In his first six months as Prime Minister, Johnson cancelled or indefinitely postponed three Liaison Committee evidence sessions, unlawfully prorogued Parliament, and introduced a Withdrawal Agreement Act which – unlike its predecessor – gave Parliament no real oversight of this year’s Brexit negotiations. All this already suggested a reluctance to face parliamentary scrutiny.
Why scrutiny matters
There are several reasons to be concerned about Parliament’s exclusion from decision making. The most obvious is the point of principle: that Parliament is sovereign, and government is accountable to it.
Parliamentary approval is essential to legitimation of government policy. The difficult decisions required by the current crisis – entailing trade-offs between protecting individual liberty and collective safety, public health and economic wellbeing – need full involvement by elected representatives.
But, crucially, scrutiny also leads to better policy making. It’s a common misconception that Parliament’s main opportunity for influence is to veto government proposals. In reality, parliamentary debate provides opportunities to flag up loopholes, ambiguities or unintended consequences which ministers may have missed.
The ‘law of anticipated reactions’ also operates, meaning that Parliament’s veto power encourages ministers to prepare carefully for debates, during which they may identify positions that appear hard to publicly defend, thereby fixing policy defects.
Side-stepping these processes can hence result in sloppy or ill-considered policies. The government’s decision-making has hardly gone smoothly, and PACAC’s report identified several cases where flaws in coronavirus regulations might have been caught in advance by a proper scrutiny process.
The Spectator reports that ‘even ministers think that some of the mistakes of the past few months wouldn’t have happened if the Commons hadn’t been so neutered’.
That was then, this is now
In March, as the country faced the unfamiliar threat of a new global pandemic, respectable arguments could be made for foregoing detailed parliamentary accountability in favour of rapid action.
MPs accepted this when consenting to fast-track the Coronavirus Bill through all its parliamentary stages in just four days. Back then, Parliament was still grappling with the pandemic’s implications for its own functioning, and struggling to operate in the usual way.
But that was six months ago, and these arguments no longer wash. The pandemic clearly isn’t a short-term situation, and Johnson advised the country last week that restrictions could last another six months. Parliament is now fully operational and capable of conducting scrutiny.
Indeed, the government’s own argument for ending the ‘hybrid’ House of Commons in June was the need to restore its scrutiny capacity.
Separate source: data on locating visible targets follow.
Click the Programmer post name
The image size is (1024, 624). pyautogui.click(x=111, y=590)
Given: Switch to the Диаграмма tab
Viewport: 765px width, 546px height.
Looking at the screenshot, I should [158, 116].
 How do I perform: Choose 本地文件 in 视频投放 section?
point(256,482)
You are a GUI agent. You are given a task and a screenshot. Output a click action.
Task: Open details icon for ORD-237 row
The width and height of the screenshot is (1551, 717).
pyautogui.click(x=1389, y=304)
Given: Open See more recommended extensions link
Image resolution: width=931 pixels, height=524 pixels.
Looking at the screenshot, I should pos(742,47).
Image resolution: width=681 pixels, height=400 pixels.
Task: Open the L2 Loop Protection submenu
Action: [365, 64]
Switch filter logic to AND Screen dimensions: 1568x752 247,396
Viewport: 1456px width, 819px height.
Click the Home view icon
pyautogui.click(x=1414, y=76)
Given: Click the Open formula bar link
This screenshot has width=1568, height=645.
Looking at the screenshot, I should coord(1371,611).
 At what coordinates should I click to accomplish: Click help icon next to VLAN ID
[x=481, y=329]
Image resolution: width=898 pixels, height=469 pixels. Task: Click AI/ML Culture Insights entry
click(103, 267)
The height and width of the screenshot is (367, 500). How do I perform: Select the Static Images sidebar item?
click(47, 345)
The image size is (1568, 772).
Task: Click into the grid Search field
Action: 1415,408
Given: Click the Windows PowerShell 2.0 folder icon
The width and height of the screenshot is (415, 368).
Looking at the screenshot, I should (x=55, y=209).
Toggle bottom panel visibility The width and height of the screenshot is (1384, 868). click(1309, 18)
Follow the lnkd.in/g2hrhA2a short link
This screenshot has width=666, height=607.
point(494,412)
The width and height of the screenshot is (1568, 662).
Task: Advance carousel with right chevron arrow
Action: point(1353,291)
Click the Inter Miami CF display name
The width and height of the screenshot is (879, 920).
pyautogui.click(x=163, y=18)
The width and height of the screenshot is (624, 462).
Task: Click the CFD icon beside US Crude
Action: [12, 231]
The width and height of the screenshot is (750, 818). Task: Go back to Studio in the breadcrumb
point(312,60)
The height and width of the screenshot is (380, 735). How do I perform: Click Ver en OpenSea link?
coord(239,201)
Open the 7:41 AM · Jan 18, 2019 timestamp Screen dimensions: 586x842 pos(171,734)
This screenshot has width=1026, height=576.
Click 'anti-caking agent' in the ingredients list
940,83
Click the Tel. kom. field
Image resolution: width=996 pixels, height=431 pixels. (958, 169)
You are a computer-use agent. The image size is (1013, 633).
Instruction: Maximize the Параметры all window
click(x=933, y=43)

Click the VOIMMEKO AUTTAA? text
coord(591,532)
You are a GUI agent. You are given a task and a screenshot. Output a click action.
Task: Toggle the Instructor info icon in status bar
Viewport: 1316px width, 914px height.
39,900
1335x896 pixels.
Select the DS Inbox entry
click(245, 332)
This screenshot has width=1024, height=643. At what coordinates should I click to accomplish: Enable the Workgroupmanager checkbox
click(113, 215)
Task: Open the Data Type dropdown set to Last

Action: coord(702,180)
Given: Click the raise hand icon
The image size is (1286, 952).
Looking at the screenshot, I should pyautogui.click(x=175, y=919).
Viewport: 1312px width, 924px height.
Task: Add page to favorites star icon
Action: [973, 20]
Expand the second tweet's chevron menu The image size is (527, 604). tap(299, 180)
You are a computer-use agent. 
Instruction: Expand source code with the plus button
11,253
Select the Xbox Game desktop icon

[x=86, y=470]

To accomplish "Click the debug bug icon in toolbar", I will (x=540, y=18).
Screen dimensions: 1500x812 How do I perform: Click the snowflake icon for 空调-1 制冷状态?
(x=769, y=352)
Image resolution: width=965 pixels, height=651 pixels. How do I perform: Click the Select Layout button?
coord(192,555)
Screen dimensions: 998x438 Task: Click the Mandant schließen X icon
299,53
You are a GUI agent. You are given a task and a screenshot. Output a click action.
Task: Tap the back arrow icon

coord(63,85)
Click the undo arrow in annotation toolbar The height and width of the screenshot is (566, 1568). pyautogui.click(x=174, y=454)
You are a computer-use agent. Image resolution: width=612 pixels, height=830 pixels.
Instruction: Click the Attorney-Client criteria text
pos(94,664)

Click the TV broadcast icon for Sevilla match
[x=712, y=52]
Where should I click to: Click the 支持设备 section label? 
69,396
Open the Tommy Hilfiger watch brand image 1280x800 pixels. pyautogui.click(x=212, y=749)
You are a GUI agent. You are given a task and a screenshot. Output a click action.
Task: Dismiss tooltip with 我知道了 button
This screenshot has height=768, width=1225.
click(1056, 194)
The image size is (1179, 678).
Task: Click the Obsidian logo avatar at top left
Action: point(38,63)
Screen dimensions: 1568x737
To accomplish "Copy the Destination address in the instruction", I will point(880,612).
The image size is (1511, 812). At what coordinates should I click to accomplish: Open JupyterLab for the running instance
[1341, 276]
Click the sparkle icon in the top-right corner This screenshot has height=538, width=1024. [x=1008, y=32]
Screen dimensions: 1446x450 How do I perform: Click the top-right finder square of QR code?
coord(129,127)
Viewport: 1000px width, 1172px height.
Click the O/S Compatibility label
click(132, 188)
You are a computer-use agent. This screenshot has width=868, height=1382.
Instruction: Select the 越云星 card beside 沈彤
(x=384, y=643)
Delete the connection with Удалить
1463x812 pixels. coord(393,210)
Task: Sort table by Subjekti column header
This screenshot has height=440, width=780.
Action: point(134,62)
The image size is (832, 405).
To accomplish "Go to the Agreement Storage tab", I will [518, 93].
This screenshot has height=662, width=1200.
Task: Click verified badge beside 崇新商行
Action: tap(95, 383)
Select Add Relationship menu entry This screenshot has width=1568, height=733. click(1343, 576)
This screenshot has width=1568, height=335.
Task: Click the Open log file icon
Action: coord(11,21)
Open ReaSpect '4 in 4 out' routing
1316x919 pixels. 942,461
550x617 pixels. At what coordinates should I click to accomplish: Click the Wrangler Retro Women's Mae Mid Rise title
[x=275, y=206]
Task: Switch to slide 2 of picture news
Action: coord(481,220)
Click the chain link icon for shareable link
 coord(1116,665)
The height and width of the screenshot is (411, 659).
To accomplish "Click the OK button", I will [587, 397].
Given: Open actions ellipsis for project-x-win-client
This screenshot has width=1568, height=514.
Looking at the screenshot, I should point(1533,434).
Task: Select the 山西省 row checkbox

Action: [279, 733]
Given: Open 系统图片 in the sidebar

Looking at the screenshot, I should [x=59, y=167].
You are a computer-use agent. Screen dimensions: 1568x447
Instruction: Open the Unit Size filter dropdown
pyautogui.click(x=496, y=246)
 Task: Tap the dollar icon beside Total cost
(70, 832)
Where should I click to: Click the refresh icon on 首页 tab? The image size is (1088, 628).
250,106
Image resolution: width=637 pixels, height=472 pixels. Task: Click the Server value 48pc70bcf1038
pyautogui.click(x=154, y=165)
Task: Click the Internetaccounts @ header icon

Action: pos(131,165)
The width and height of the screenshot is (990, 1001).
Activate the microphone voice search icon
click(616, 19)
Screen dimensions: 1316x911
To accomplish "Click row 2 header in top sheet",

This sits awkwardly with ministers’ subsequent reluctance to allow robust parliamentary oversight of its coronavirus response.
No government can withstand long-term hostility from its own backbenchers, so the Brady amendment may trigger some kind of concession or assurances about Parliament’s future role in overseeing coronavirus policy.
But the government’s resistance on these questions seems clear, and its track record of evading scrutiny hardly inspires confidence.
To be convincing any concessions must be sincerely offered, and guarantee Parliament full and timely approval powers over future changes. MPs should not accept anything less.
By Professor Meg Russell, senior fellow at The UK in a Changing Europe and director of the Constitution Unit, and Lisa James, research assistant at the Constitution Unit.